Sustainability Fellow:  Gretchen Brinza

Bio:  Gretchen Brinza is a 5th and 6th grade science teacher at Alcott College Prep.  She is also both an author and pilot teacher for the Next Generation Science Storylines Project.  This past fall, Gretchen was honored as the 2017 Illinois STEM Educator of the Year (K-5) for thoughtfully integrating STEM into her science classroom. Check out Gretchen’s blog to see what she’s specifically been up to with her students!

 

The Power of “I Don’t Know.”

“How are we going to figure this out?”

“How do you do this?”

“Why does this matter?”

The answer is always the same:  “I don’t know.”

Over the past three years, my teaching has truly evolved.  Since my participation in the second cohort, the power of those three short words–”I don’t know”– has made an incredible impact.  I’ve learned more than I thought I could, taken more risks with student learning than ever imagined and grown more as a teacher-learner than I thought was ever possible.  

I openly admit I don’t know the questions students generate from our anchoring phenomenon.  The walls crumble around me as they realize I am one of them, searching for the answers too.  My students feel as if we’re on an equal playing field and their buy-in accelerates forward.  They begin to see related phenomena and their curiosities explode!

The power of “I don’t know” extends beyond not knowing answers.  It launches into how we’re actually going to find answers to the questions asked.  Should we design an investigation?  Build a model?  Watch a video?  Research?  Use someone else’s data?  Go on a trip?  Interview someone?

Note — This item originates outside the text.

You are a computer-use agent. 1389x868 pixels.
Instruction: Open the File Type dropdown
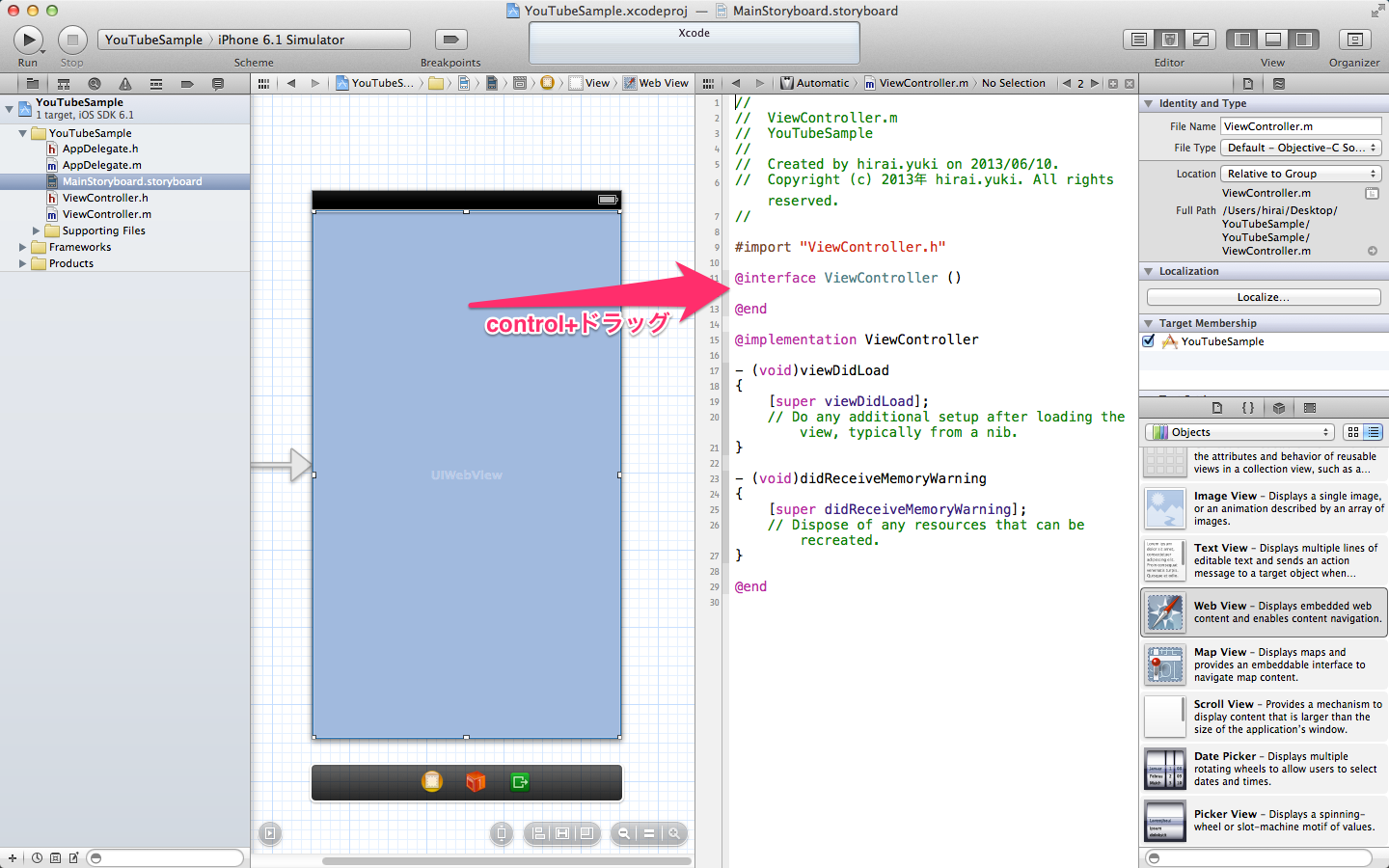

Invite them to our classroom?  They begin to walk the walk and talk the talk of real scientists, like the Next Generation Science Standards calls for.  They recognize and reflect upon  the various work scientists do, the grit needed when failure knocks on their doorsteps, and the feeling they get when the heavy lifting is done and they’ve figured out all of our “I don’t knows.”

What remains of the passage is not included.